4K has been around and mainstream for decades. It used to be called film. Now digital 4k is finally becoming available in the home. 3D has also been around for decades and has always been fringe, rather than fad. As for 1000fps, it's just a tool which has it's occasional use.

Andrew Sobkovich

For theatrical pictures, 4K will quickly become the rule. TV will take a little longer. For television, the current popular camera for scripted productions is a 2K camera, As UHD televisions come to market in force, the need for 4K as an originating format will grow, just as High Definition replaced standard definition. "UHD" includes not only 4k but 8K, the next step is already in early development form. Resolution is not always what people think it means. "4K" in its current common usage is misleading in that is is not a measurement of what degree of detail can actually be reproduced but the number of pixels across an image file, or the number of photosites across a camera sensor. Neither relates the number to what is actually seen. For cameras, most are using a Bayer pattern filter on the sensor that yields 2K green 1K red and 1K blue with an interpolation algorithm approximating the content of the missing information. They guess. Not the best situation when actual yields are far short of the advertised promises that said "4K". Film 4K scans are 4K green, 4K red and 4K blue. A somewhat more accurate use of the term 4K. I would think the main usage of very high frame rates will continue to be in commercials where the ultra slow motion is wonderful for some products. Also nature shows can be quite beautiful. As a broad generality, in scripted production the farther the frame rate is from standard the less frequent it's usage. Many cameras can shoot above standard frame rates, but some will decrease resolution at certain points usually because the amount of information coming to the recorder at a higher rate than something in the pathway to the recorder can handle.

Dirk Z. Gombos

HFS or High Frame Speed is great for Ramping effects. But the size of the file makes it difficult to render, as Movies in 3D put out only 2.5K Resolution currently, people film in 6K with Dragon sensor on Red's and FPS of 120, but that is a lot of data, hence a bottleneck for now on rendering for view.

Franz Von Toskana

Hi. Overcranking is most interesting to me as an extension of Einstein's theories and the use of electricity, magnetism and light to capture a moment in time. This has now taken me into the realm of quantum physics and the philosophy of mathematics, so if interested in discussing this, please contact me at franz@imperialfilmproductions.com Cheers - Franz

Royce Allen Dudley

Films like SKYFALL shot in 2.8K and even displayed beautifully in IMAX theaters make 4K a questionable need. All the 4K projects I have shot could have been accomplished in 2K or HD. More information has some benefit in post with FX, to be sure.

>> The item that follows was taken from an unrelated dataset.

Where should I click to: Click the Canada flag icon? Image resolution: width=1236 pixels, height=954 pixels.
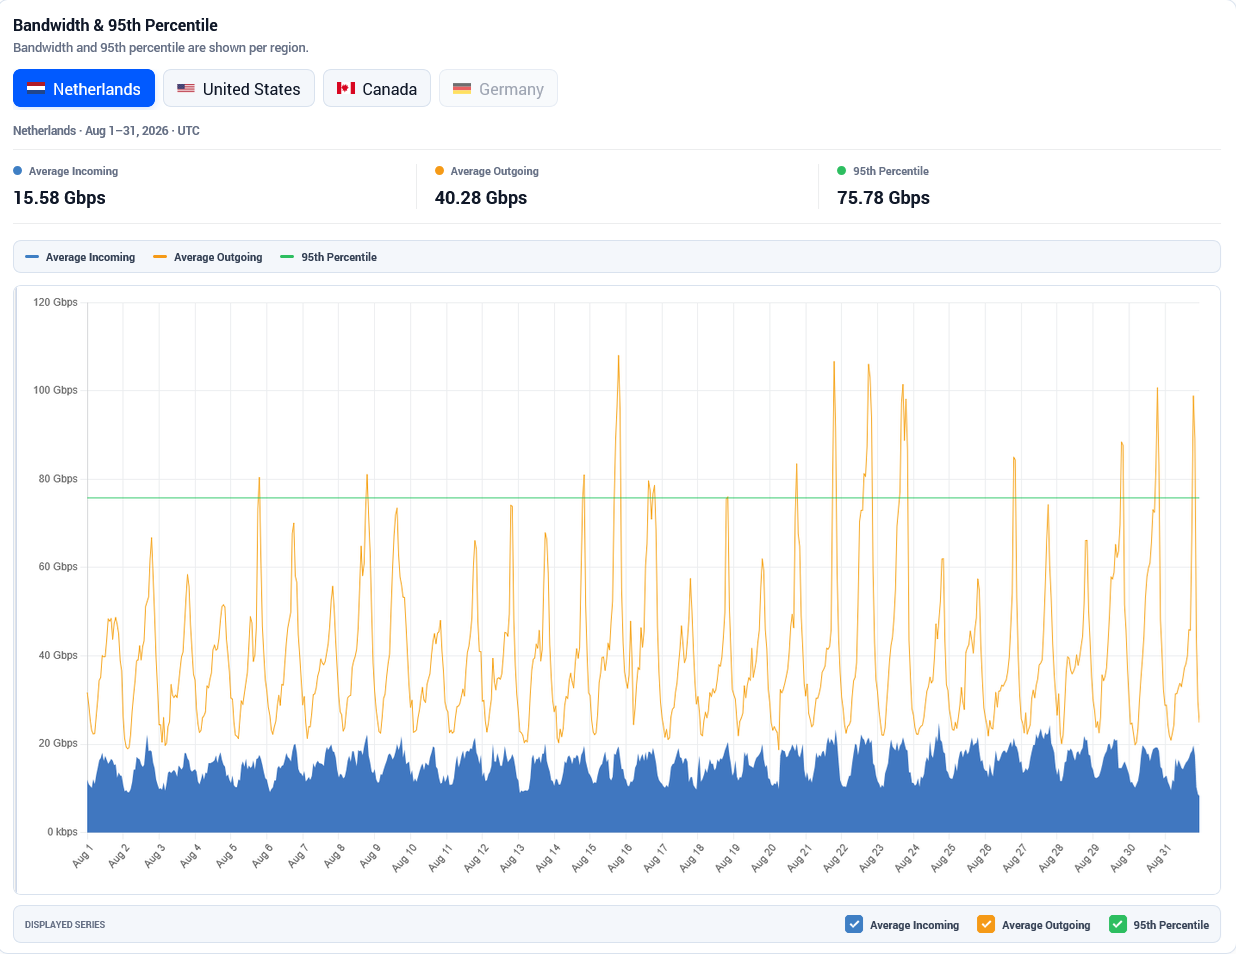(x=346, y=88)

Temporal tests indicate 4K projection is hard to watch unless locked off... just too much in the frame to watch.. and for residential most people with normal vision cannot discern UHD from HD at normal viewing distance, average screen size. Producers will demand 4K, consumers may not. RED fanboys certainly are over it and looking to 6 and 8K :) Style trends change constantly; in 1999 half the music videos were shot lip synced at 48 to play at 24 ... then a bunch of artists did 12fps the next season. Now ultra slo mo is popular if often impractical or limited due to lighting needs. It's going to disappear. Come back to the thread summer 2016 it will be interesting to see.